On Never Trust a Hippy (oddly released on Real World Records rather than On-U Sound), you can hear Sherwood revelling in the even-freer-than-normal reign. Everything here is the juiciest dub, but he’s not content to stick to King Tubby, Lee Perry-style productions. Sherwood brings in so much more than just roots reggae with a heavy bass and some delay – the sounds here are so diverse, with techno trance, acid jazz, Asian underground and new age among many, many other styles that are explored, in depth or in passing, over this hour-long whirlwind. That doesn’t even count the many diverse samples that he uses throughout too, that are so chopped and changed as to become entirely new elements, which then evolve further in Sherwood’s ever-shifting musical contexts.

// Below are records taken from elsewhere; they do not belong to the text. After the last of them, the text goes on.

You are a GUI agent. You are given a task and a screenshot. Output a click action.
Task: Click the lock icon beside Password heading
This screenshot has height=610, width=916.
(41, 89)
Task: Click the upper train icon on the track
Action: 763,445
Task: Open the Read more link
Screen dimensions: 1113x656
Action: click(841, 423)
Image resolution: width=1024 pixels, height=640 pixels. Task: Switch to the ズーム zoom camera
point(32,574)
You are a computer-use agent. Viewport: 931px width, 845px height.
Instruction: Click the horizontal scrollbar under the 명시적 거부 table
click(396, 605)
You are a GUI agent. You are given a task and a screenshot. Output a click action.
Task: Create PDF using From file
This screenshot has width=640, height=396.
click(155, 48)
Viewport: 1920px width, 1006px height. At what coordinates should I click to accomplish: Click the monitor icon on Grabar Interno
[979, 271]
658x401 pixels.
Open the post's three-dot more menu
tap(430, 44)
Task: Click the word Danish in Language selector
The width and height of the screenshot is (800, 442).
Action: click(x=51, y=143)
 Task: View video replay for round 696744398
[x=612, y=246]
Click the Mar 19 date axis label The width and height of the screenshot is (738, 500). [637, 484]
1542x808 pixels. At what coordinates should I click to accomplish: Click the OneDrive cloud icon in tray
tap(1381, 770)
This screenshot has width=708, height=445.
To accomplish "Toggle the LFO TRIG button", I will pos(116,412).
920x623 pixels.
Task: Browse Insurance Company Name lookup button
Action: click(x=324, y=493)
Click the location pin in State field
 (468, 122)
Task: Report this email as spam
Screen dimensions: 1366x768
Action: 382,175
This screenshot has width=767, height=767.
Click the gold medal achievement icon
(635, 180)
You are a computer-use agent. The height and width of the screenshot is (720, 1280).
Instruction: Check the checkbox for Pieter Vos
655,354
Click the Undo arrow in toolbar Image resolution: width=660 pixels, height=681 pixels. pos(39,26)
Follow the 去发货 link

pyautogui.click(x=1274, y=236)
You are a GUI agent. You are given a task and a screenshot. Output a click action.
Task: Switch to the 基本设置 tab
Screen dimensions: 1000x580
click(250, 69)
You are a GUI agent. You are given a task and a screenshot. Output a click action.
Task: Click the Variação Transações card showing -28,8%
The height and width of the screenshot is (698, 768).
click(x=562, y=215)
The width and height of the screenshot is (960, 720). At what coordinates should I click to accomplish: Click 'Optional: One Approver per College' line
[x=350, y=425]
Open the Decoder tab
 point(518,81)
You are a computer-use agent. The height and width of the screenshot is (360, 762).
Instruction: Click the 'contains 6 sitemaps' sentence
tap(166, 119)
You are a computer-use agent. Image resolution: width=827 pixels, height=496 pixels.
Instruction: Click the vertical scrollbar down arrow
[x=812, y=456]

A boon of releasing on Real World is that their own back catalogue became fair game for Sherwood’s treatments, and he took good advantage of that privilege to include two remixes among his original compositions on the album: ‘Dead Man Smoking’, from S.E. Rogie’s beautiful palmwine ‘Dieman Noba Smoke Tafee’, and ‘Paradise of Nada’, from Rizwan-Muazzam Qawwali as already filtered through the dubwise lens of Temple of Sound. Both of these remixes shed a light on Sherwood’s approach to his work. Both sound radically different from the originals, with completely different structures, atmospheres and even styles, but the musical meaning at the core of both pieces are pristinely intact.

Listening in this way helps to understand the way he moulds his own compositions too. The individual pieces may vary wildly in their styles and approaches to sound, but Sherwood makes sure that they all have the same consistent meaning running throughout, yes building, yes changing, but always with the same deep respect for ears and minds and always, forever, the deepest dub.

When you have already pioneered and pushed boundaries for decades before you release your first solo album, there’s no way that that album is going to be anything close to ordinary. With Never Trust a Hippy, Adrian Sherwood explored a whole deep jungle of music with his signature daring and inventiveness and emerged with something extraordinary.